* _What you have to do_
Starting at the line that contains "Expand 筛选 filter above 个人收益 177.82" and stopping at the line that contains "You are a computer-use", restate each line of the records below exactly. Omit the pictures.

* _Given data_

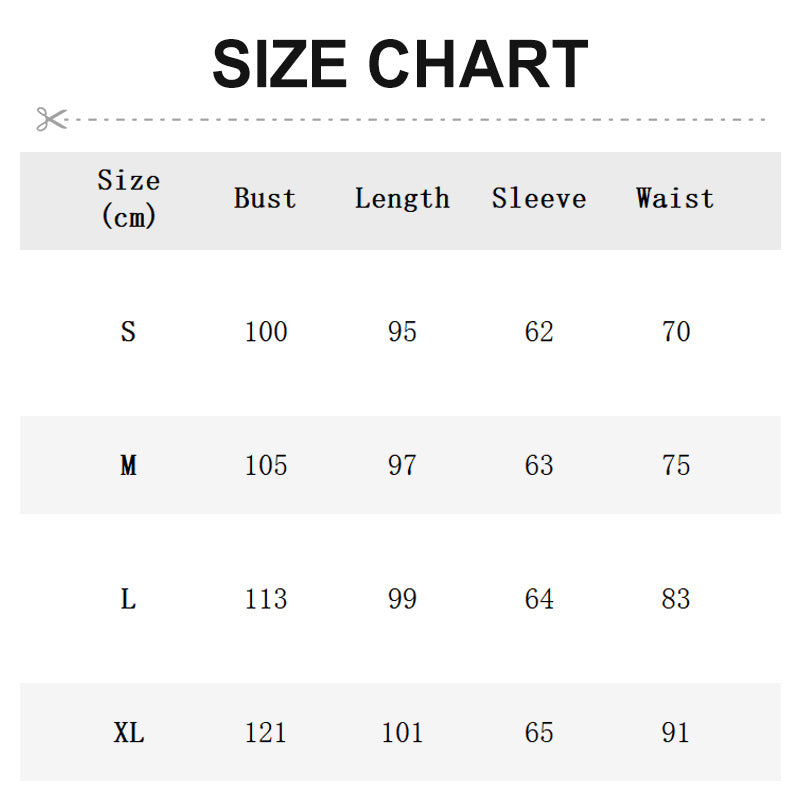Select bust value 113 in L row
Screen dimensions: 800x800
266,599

---

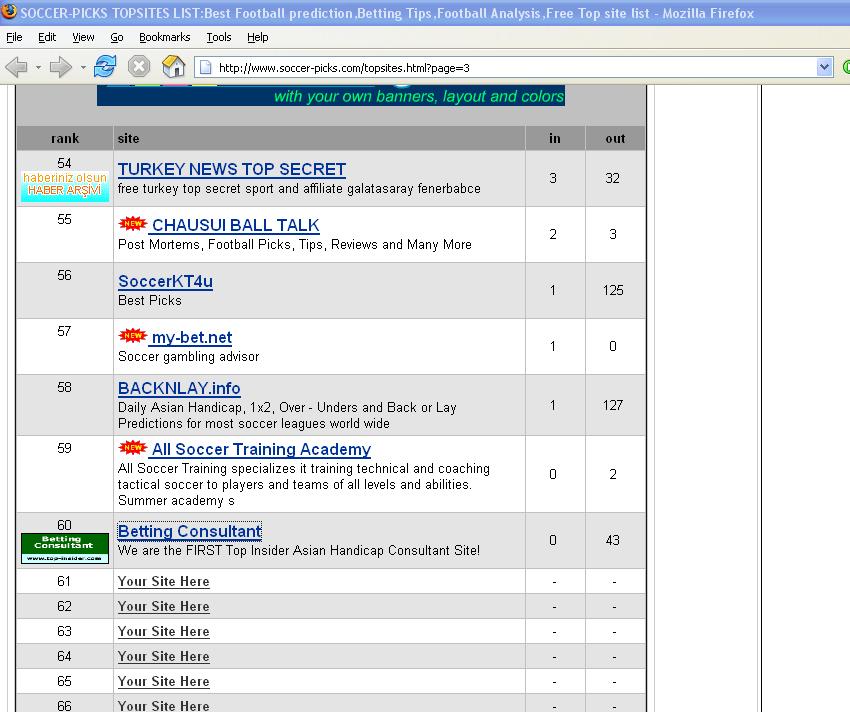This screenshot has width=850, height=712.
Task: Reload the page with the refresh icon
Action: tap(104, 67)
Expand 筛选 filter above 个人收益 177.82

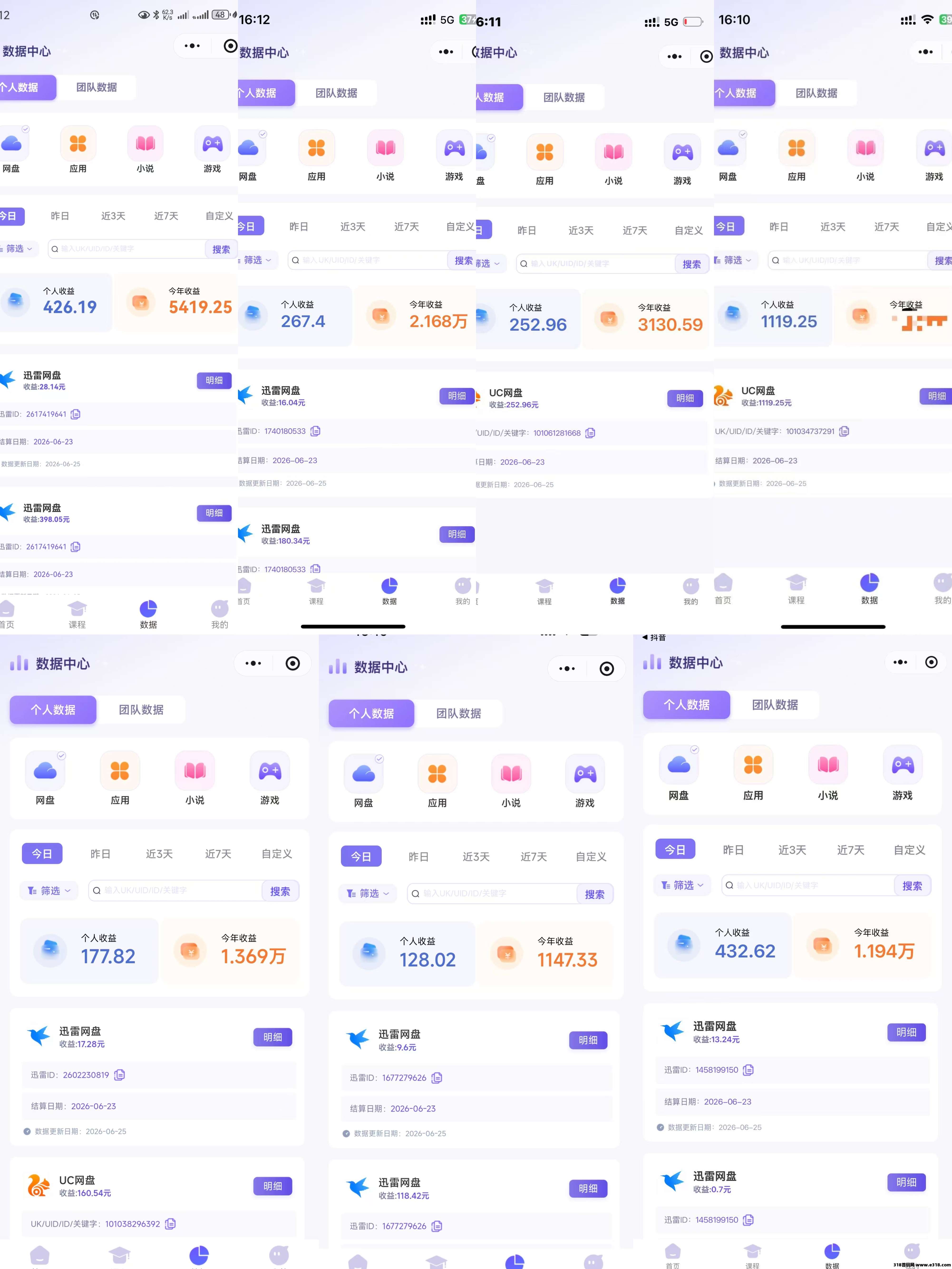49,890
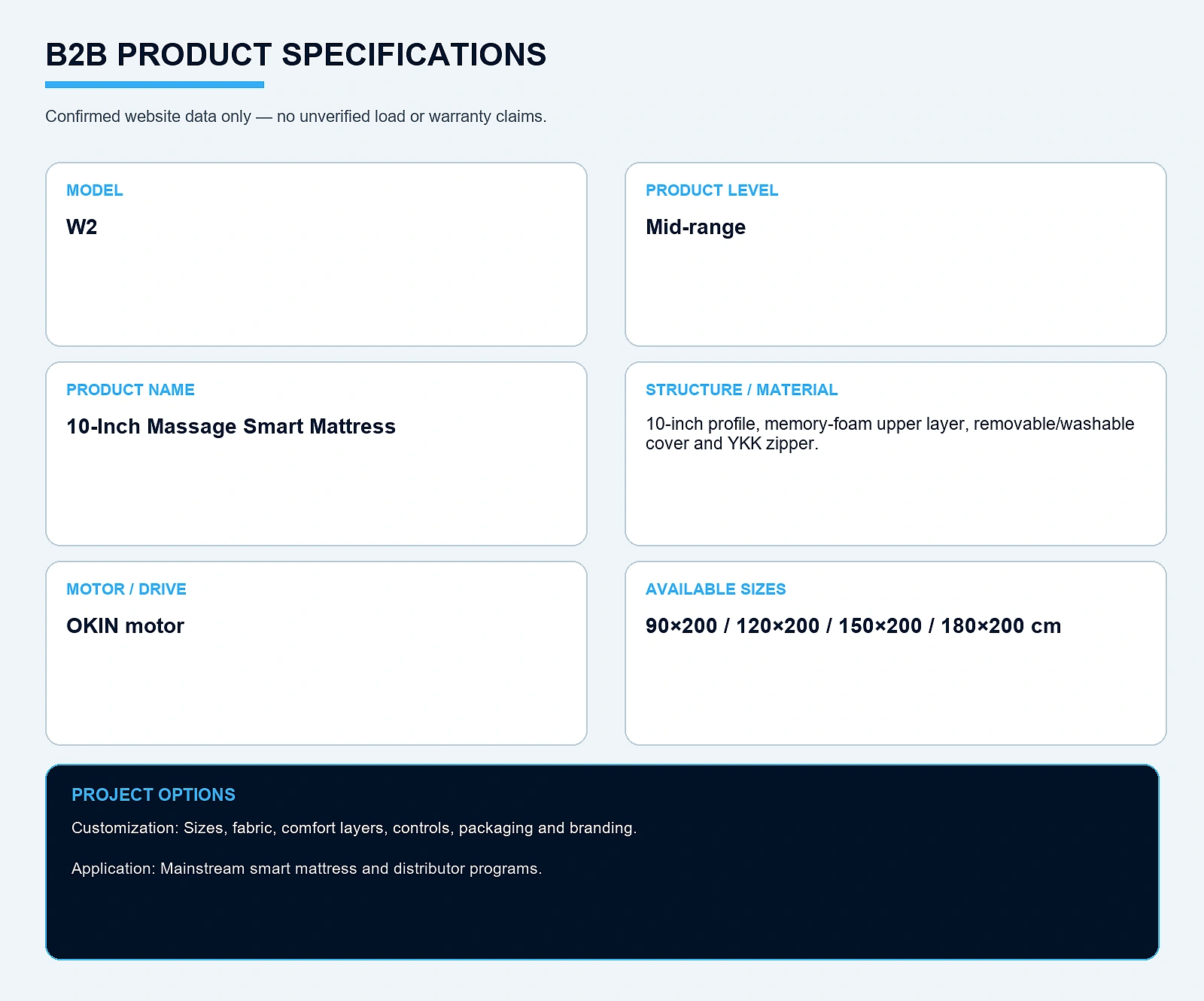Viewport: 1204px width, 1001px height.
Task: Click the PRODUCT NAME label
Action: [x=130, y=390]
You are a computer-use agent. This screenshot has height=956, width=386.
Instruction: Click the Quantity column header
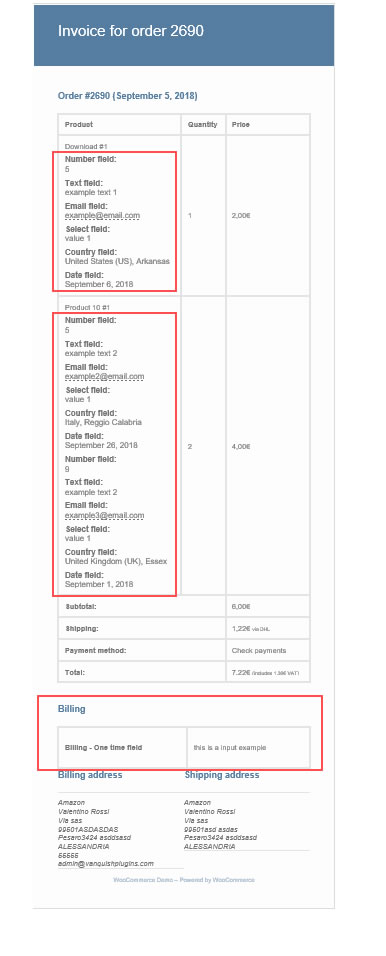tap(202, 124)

---

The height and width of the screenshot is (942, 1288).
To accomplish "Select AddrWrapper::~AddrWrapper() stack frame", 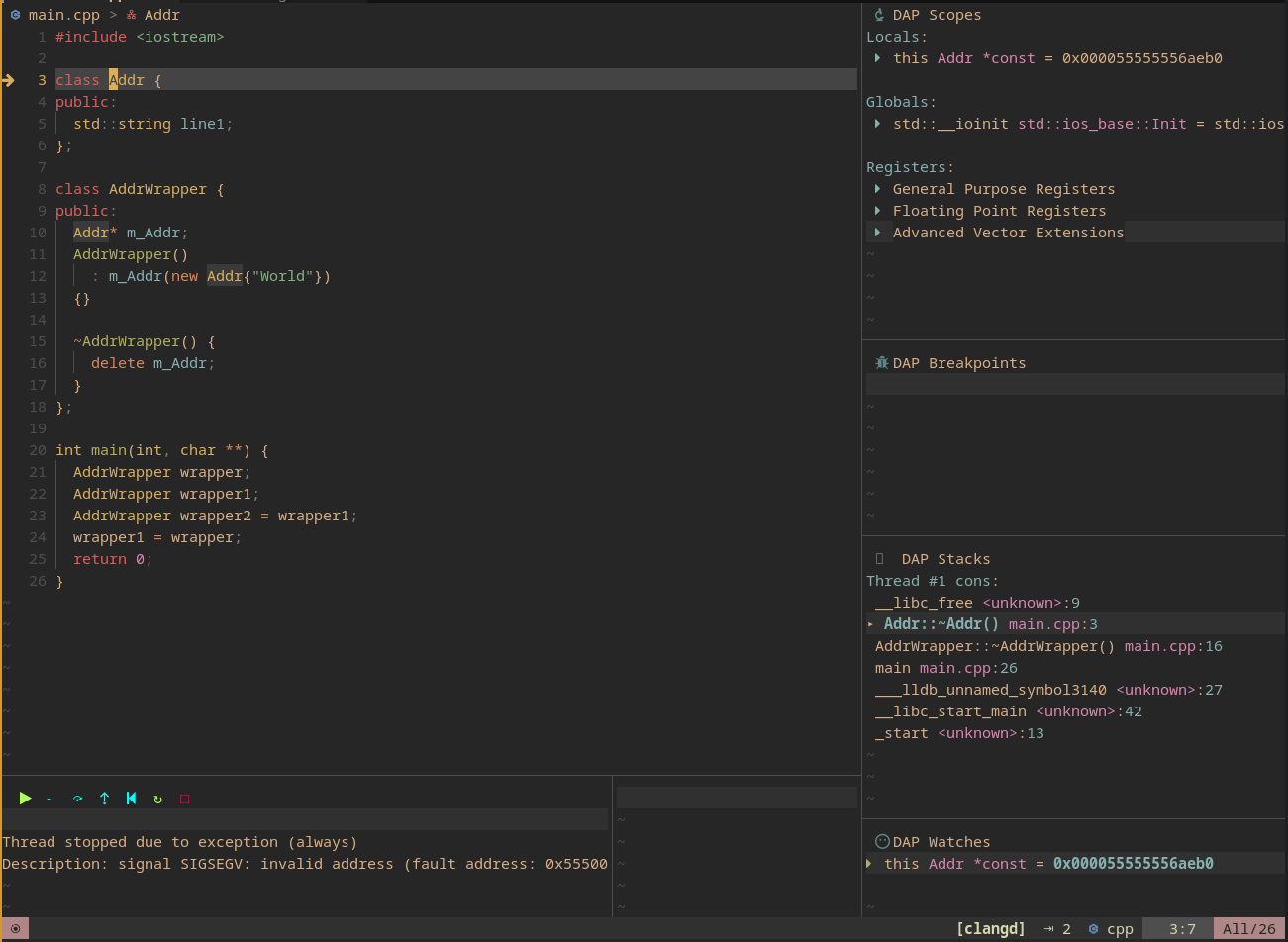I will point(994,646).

* _Task response_
Expand 筛选 filter above 个人收益 177.82

49,890
Viewport: 1204px width, 1001px height.
Task: Click the PRODUCT NAME label
Action: [x=130, y=390]
You are a computer-use agent. This screenshot has height=956, width=386.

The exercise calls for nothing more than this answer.